EXERCISE PROMPT: Each line between the one holding "Task: Click the MACD indicator value label" and the end of the material below, both included, is to be transcribed word for word, with pictures left out.

GIVEN ENTRIES:
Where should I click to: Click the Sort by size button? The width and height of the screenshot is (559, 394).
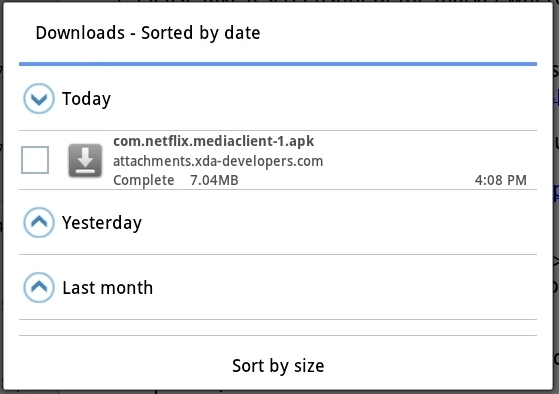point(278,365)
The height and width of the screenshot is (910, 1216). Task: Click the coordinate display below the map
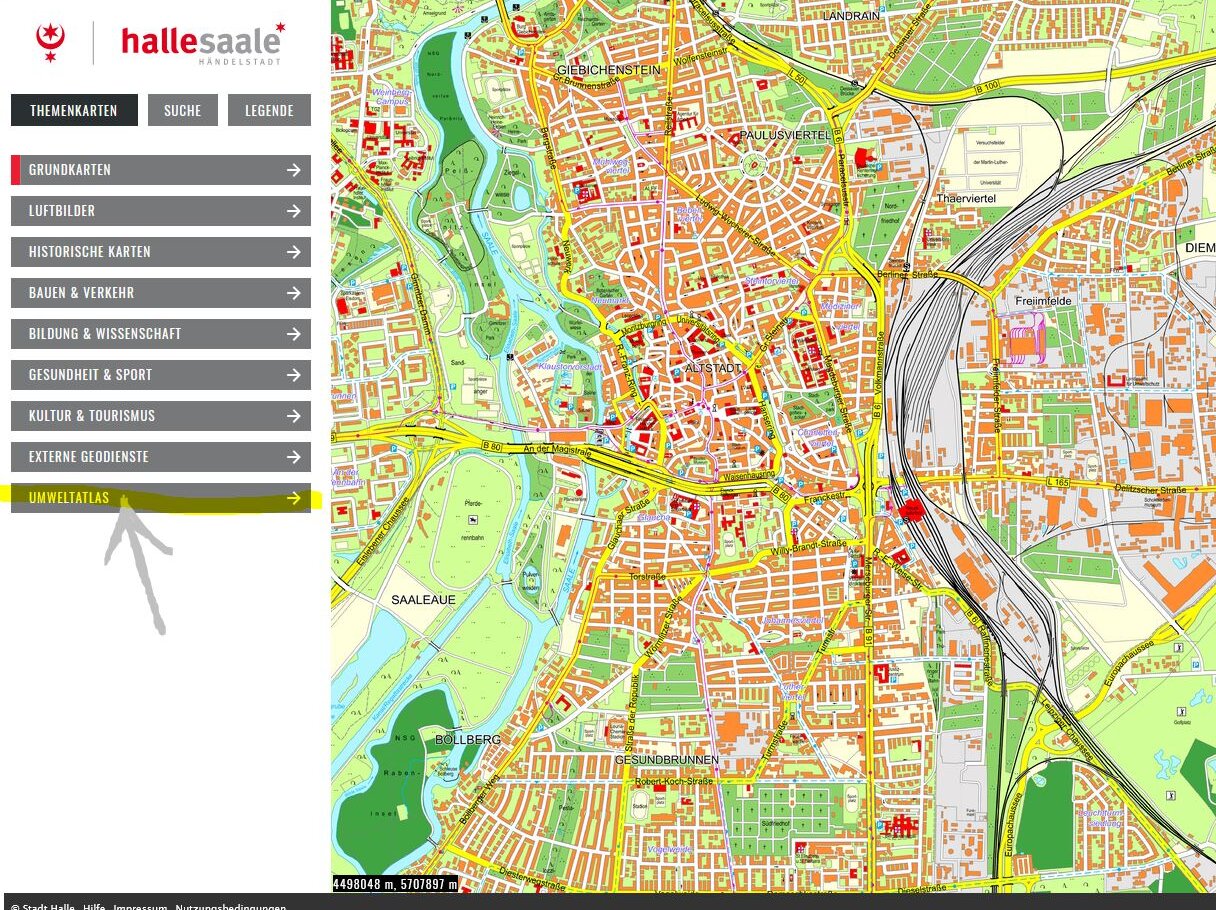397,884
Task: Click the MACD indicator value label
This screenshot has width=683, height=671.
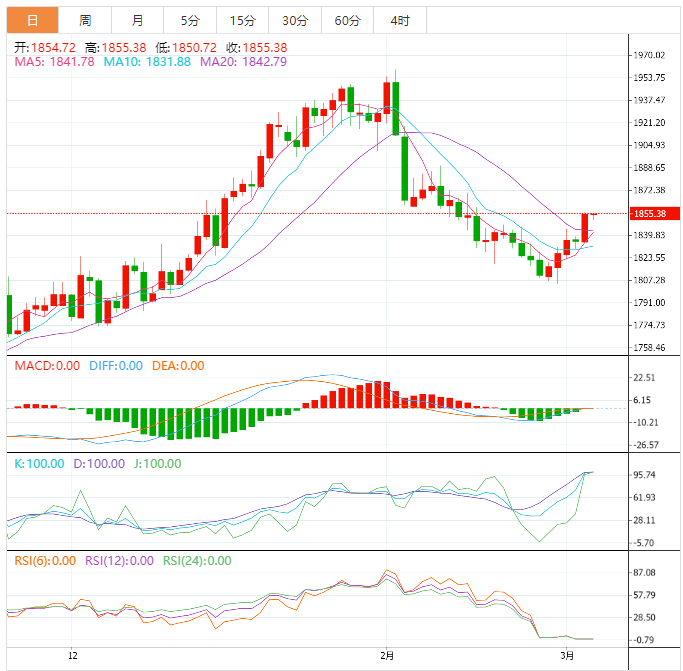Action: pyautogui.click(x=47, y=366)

COMPLETED EXERCISE:
Task: Click the MACD indicator value label
This screenshot has width=683, height=671.
Action: pyautogui.click(x=47, y=366)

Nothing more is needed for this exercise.